-- TASK INPUT follows --

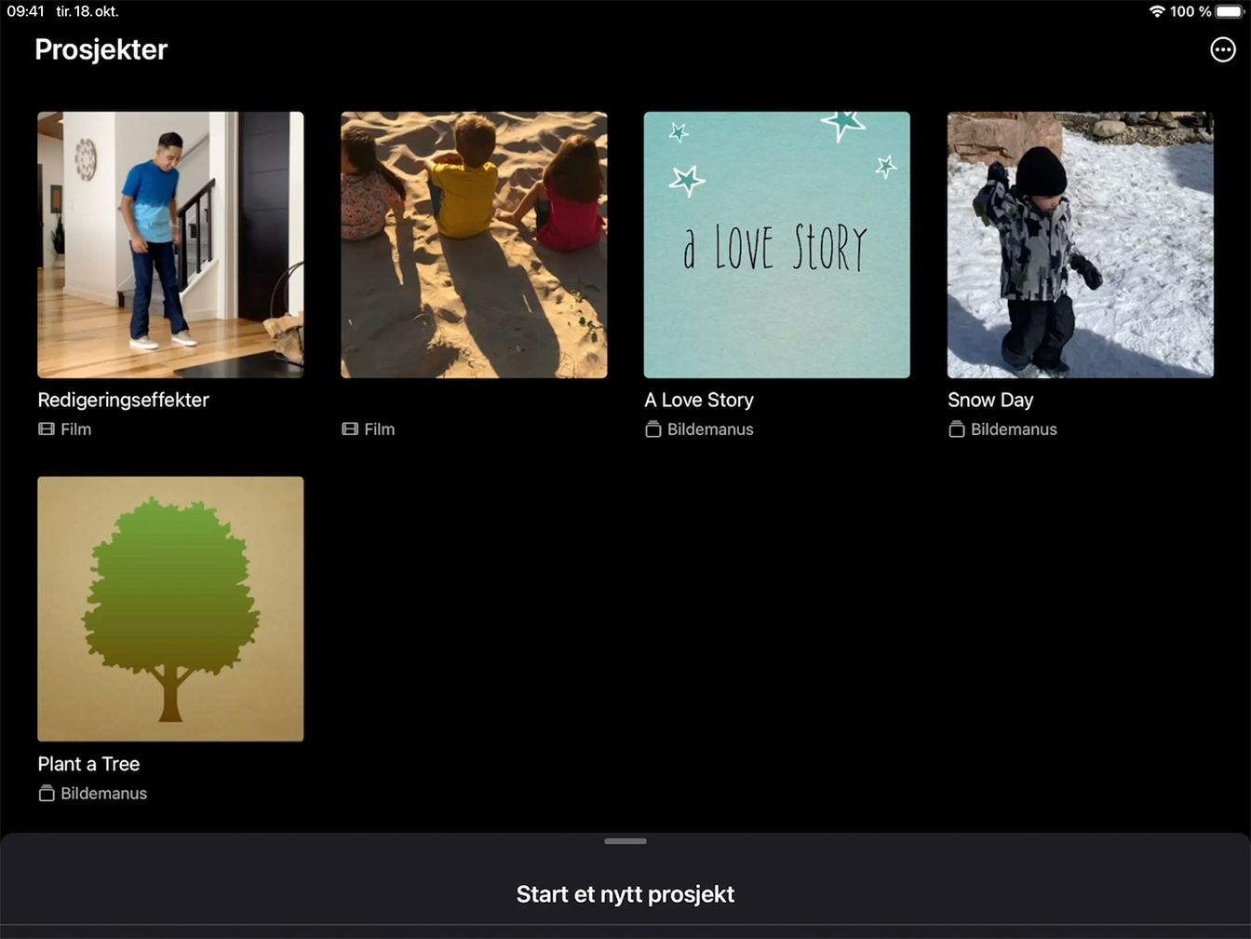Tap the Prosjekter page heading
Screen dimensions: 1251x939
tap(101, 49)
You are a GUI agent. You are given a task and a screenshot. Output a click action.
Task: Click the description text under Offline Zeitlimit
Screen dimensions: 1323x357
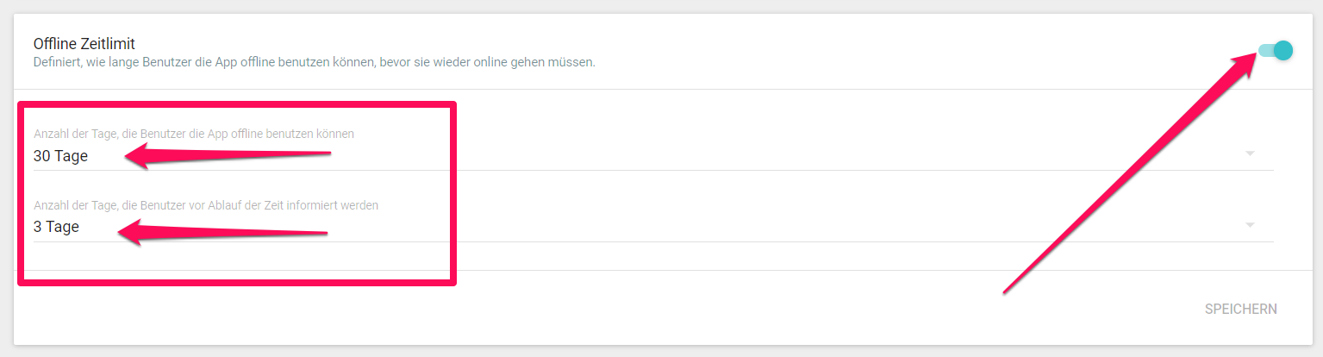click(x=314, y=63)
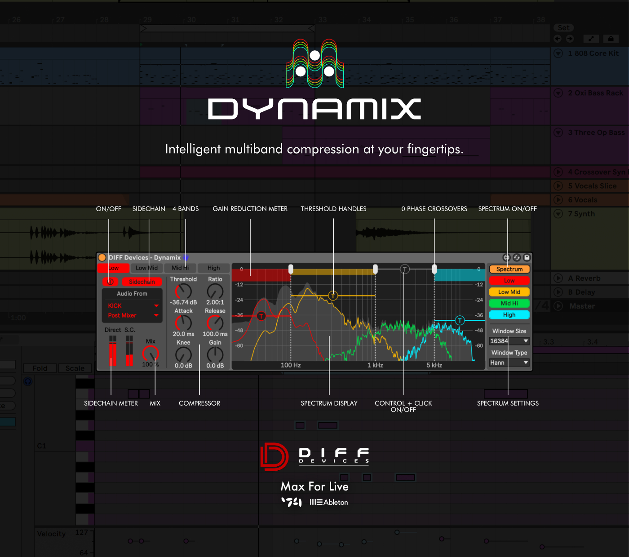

-- TASK INPUT concluded --
-- TASK INPUT follows --

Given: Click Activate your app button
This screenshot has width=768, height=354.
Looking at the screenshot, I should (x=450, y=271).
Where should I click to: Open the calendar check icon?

-- TASK INPUT concluded --

- [WHAT IS NEEDED] Your task is to transcribe, with no changes, only the lines of the listing above that lie between the line holding "This screenshot has width=768, height=354." and the line holding "Where should I", inclusive.

- [TASK SOLUTION]
This screenshot has width=768, height=354.
Looking at the screenshot, I should (x=450, y=271).
Where should I click to: Open the calendar check icon?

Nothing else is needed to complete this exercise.